_INSTRUCTIONS FOR THE TASK_
Exactly reproduce the entries, dropping any pictures from your copy.

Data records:

┄┄┄┄┄┄

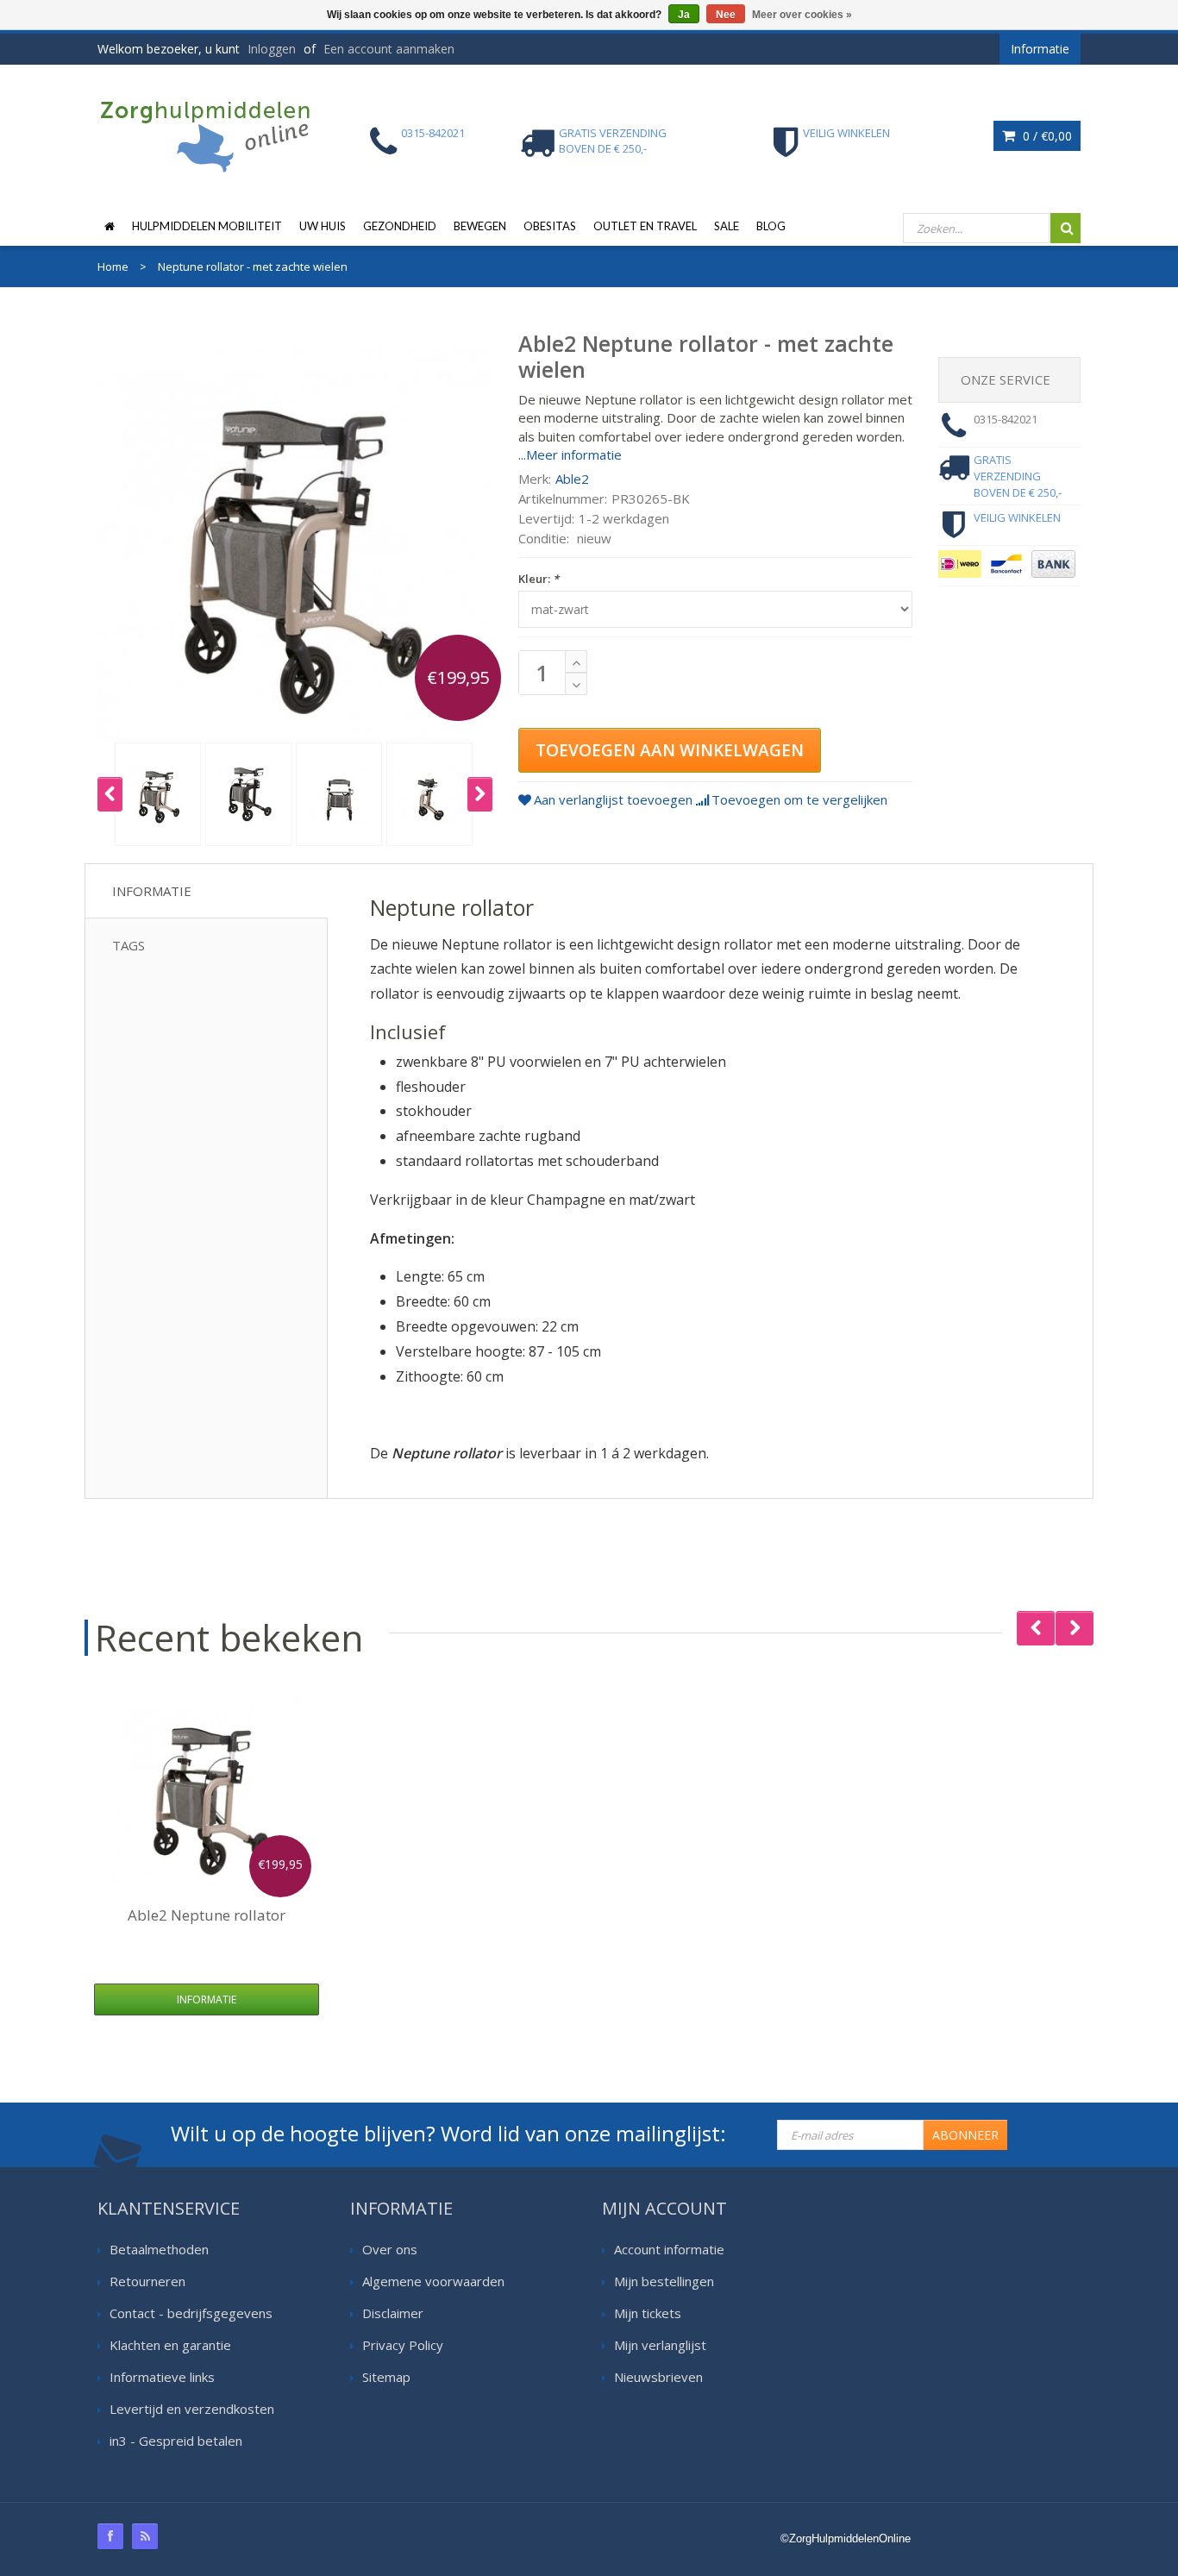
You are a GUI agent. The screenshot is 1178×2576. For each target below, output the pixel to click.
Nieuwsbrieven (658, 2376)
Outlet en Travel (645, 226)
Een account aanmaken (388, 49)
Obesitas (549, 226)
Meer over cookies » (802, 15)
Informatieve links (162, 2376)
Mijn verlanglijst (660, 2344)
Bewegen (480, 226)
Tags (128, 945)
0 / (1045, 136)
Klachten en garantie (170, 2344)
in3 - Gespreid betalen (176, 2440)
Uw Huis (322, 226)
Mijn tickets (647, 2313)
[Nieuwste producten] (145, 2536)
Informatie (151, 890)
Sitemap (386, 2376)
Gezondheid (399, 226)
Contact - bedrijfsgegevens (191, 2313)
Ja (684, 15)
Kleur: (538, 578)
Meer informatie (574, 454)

┄┄┄┄┄┄

_EXERCISE SOLUTION_
You are a GUI agent. The screenshot is 1178×2576. For each target below, output the pixel to click.
Nieuwsbrieven (658, 2376)
Outlet en Travel (645, 226)
Een account aanmaken (388, 49)
Obesitas (549, 226)
Meer over cookies » (802, 15)
Informatieve links (162, 2376)
Mijn verlanglijst (660, 2344)
Bewegen (480, 226)
Tags (128, 945)
0 / (1045, 136)
Klachten en garantie (170, 2344)
in3 - Gespreid betalen (176, 2440)
Uw Huis (322, 226)
Mijn tickets (647, 2313)
[Nieuwste producten] (145, 2536)
Informatie (151, 890)
Sitemap (386, 2376)
Gezondheid (399, 226)
Contact - bedrijfsgegevens (191, 2313)
Ja (684, 15)
Kleur: (538, 578)
Meer informatie (574, 454)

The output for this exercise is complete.